══ Source material ══
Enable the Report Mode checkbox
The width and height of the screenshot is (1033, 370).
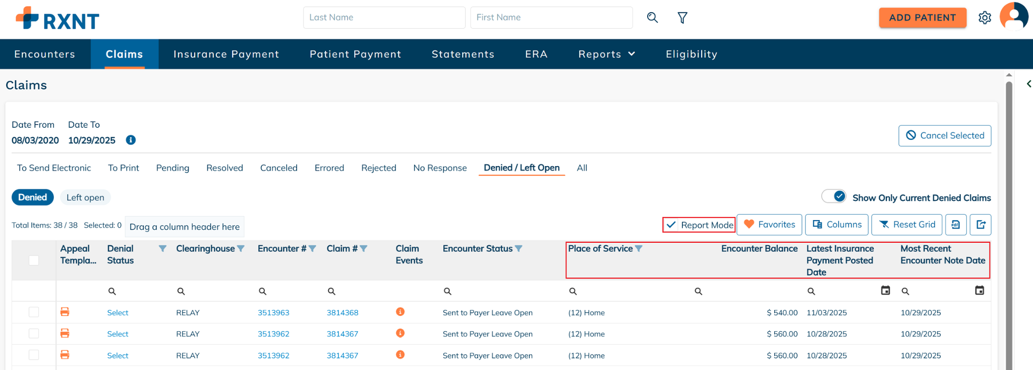tap(671, 225)
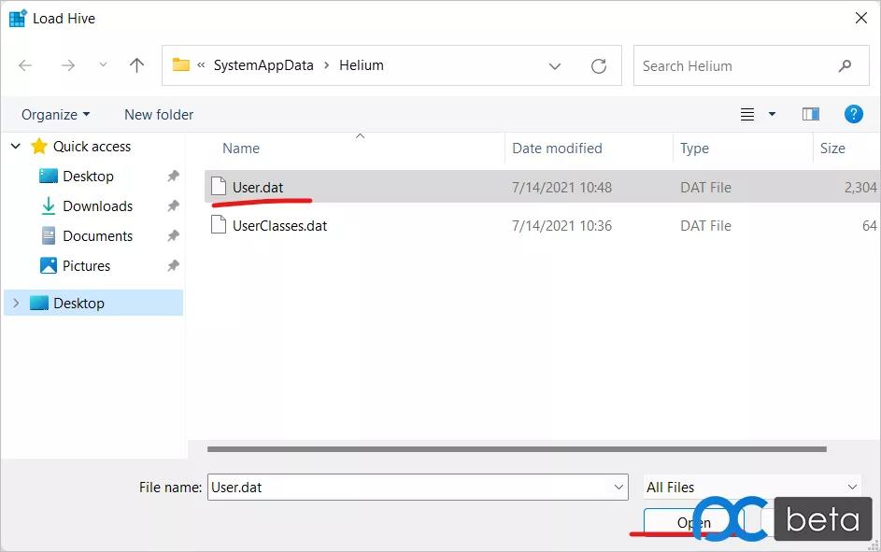
Task: Expand Desktop in the navigation tree
Action: (15, 303)
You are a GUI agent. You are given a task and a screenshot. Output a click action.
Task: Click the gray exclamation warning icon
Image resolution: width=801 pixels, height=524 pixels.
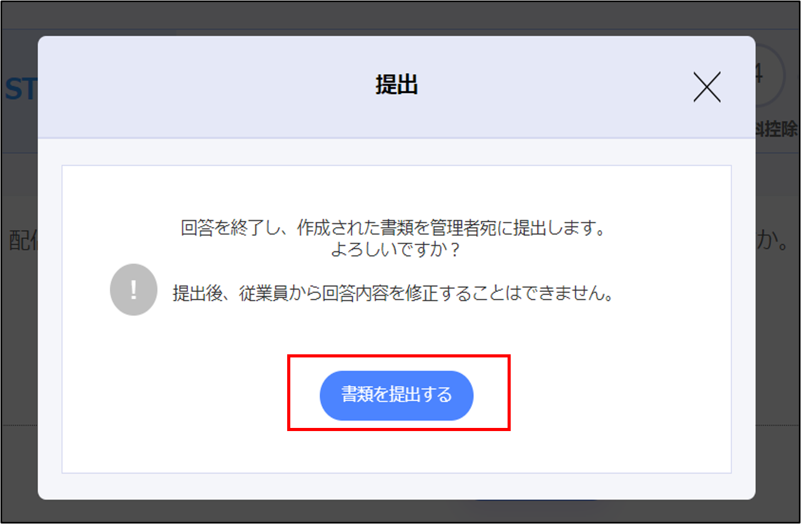coord(134,289)
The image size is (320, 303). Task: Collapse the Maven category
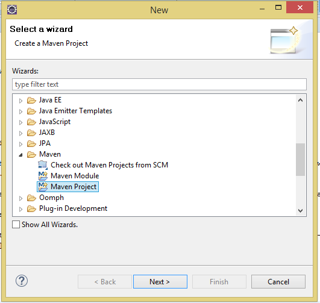[x=20, y=155]
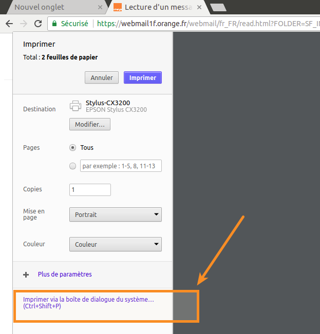Click the Stylus-CX3200 printer icon
This screenshot has width=320, height=334.
76,106
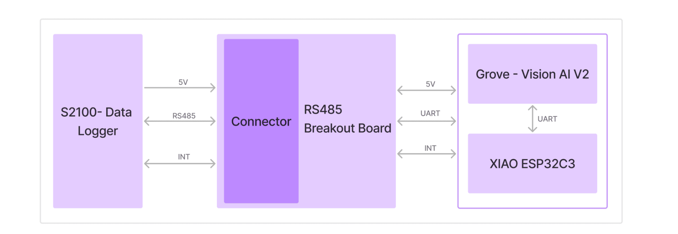This screenshot has height=234, width=678.
Task: Select the UART label beside the vertical arrow
Action: coord(547,119)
═══
▸ Task statement: The records above should be returned exactly, with only their pictures held back.

▸ Response to the exercise:
Enable the Report Mode checkbox
The width and height of the screenshot is (1033, 370).
tap(671, 225)
Task: Expand Desktop in the navigation tree
Action: (15, 303)
You are a GUI agent. You are given a task and a screenshot. Output a click action.
Task: Click the gray exclamation warning icon
Image resolution: width=801 pixels, height=524 pixels.
coord(134,289)
The image size is (320, 303). Task: Collapse the Maven category
[x=20, y=155]
Click the Stylus-CX3200 printer icon
This screenshot has width=320, height=334.
76,106
This screenshot has height=234, width=678.
Task: Select the UART label beside the vertical arrow
Action: coord(547,119)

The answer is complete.